- Given exercise:
Can you copy out the text of all the records below word for word, leaving the pictures out of your answer?

start Recorded information

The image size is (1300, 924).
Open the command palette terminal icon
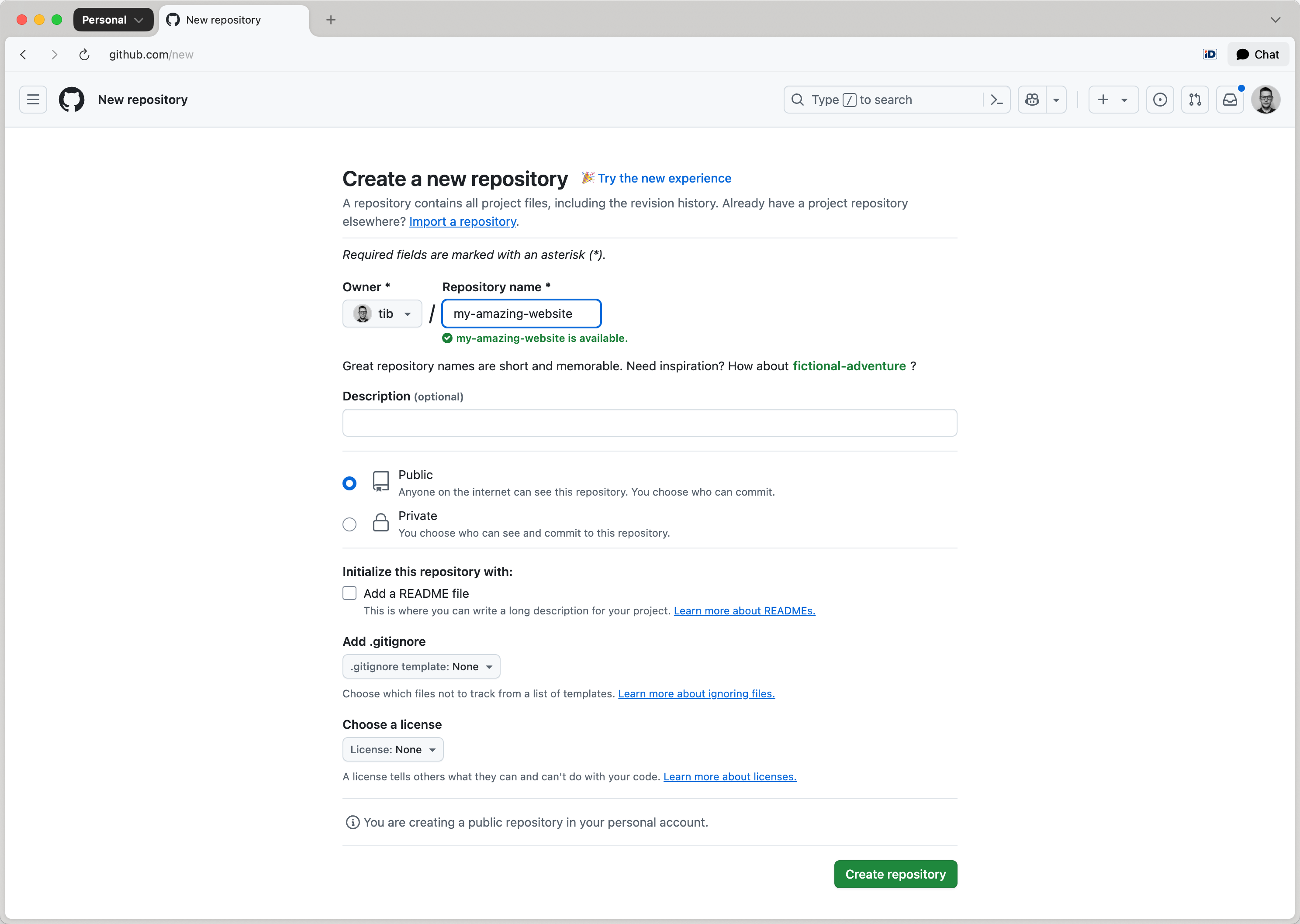click(x=997, y=99)
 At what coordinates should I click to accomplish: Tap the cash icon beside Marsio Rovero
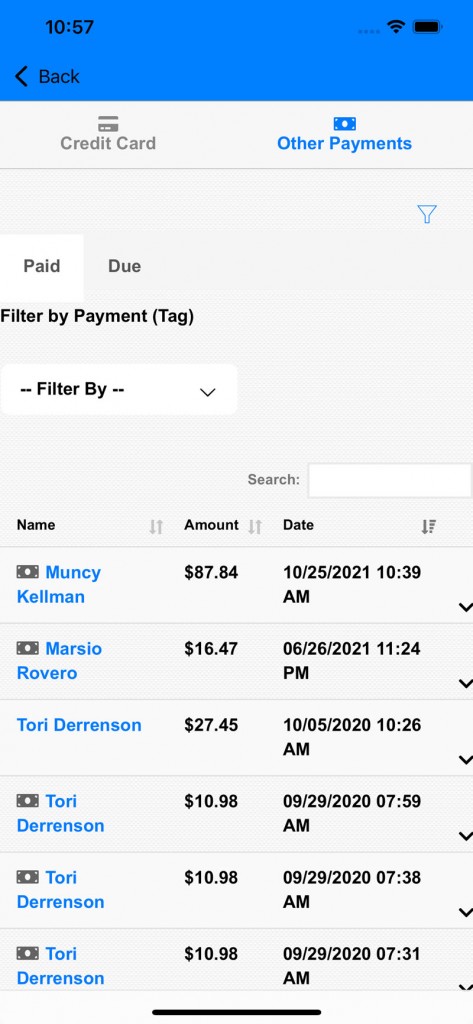(27, 648)
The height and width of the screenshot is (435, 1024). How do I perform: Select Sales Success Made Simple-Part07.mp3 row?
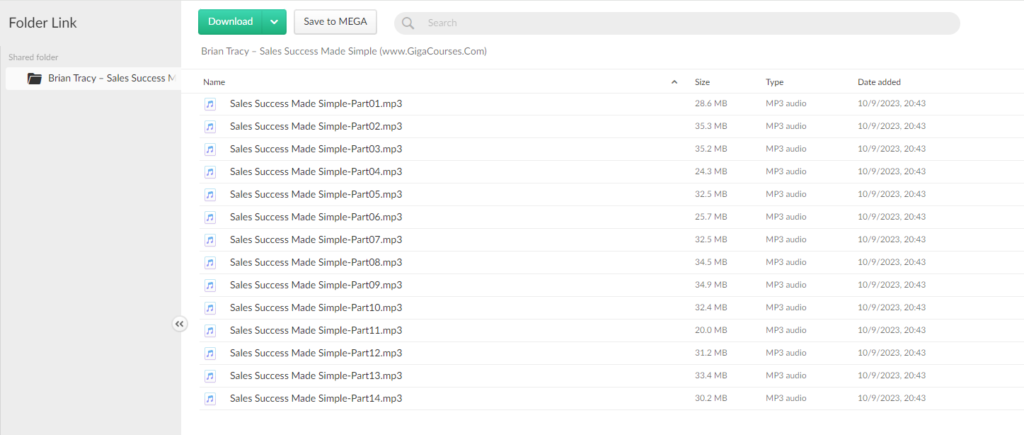point(315,240)
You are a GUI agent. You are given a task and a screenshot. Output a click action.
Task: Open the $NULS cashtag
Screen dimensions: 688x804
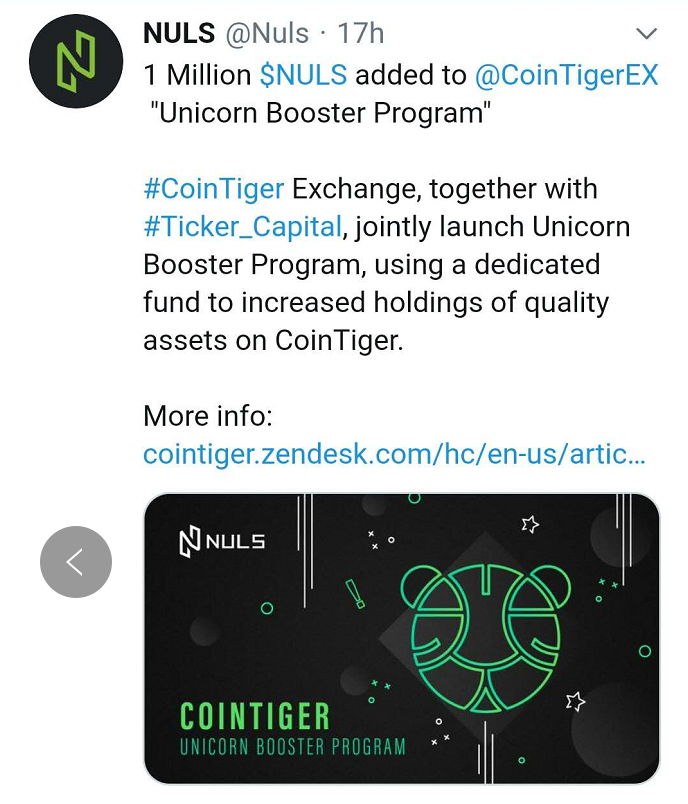pos(303,75)
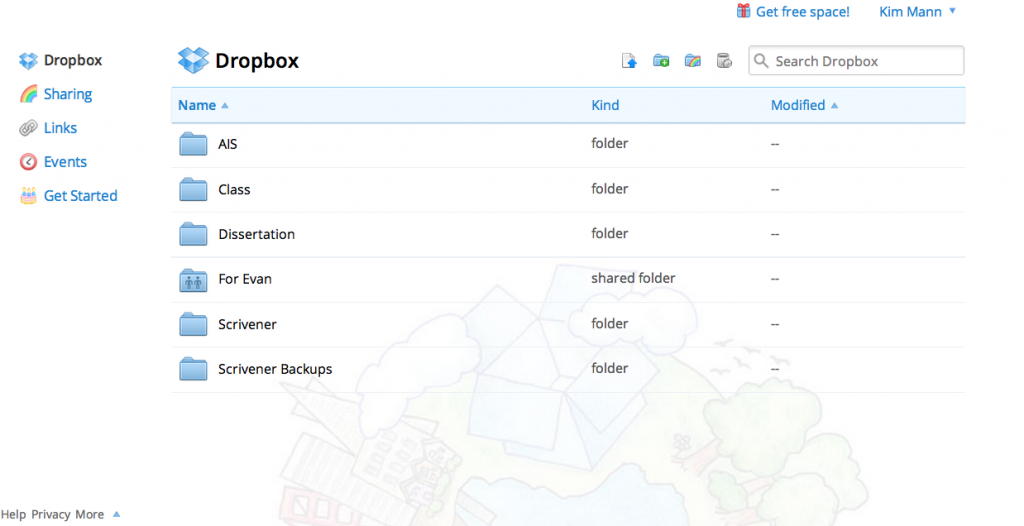Click the Links chain icon in sidebar
The height and width of the screenshot is (526, 1024).
click(x=28, y=128)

end Recorded information

- Exercise output:
The image size is (1300, 924).
Open the command palette terminal icon
click(x=997, y=99)
 At what coordinates should I click to accomplish: Tap the cash icon beside Marsio Rovero
(27, 648)
The height and width of the screenshot is (435, 1024). How do I perform: Select Sales Success Made Simple-Part07.mp3 row?
point(315,240)
You are a GUI agent. You are given a task and a screenshot. Output a click action.
Task: Open the $NULS cashtag
Screen dimensions: 688x804
pos(303,75)
Click the Links chain icon in sidebar
The height and width of the screenshot is (526, 1024).
click(x=28, y=128)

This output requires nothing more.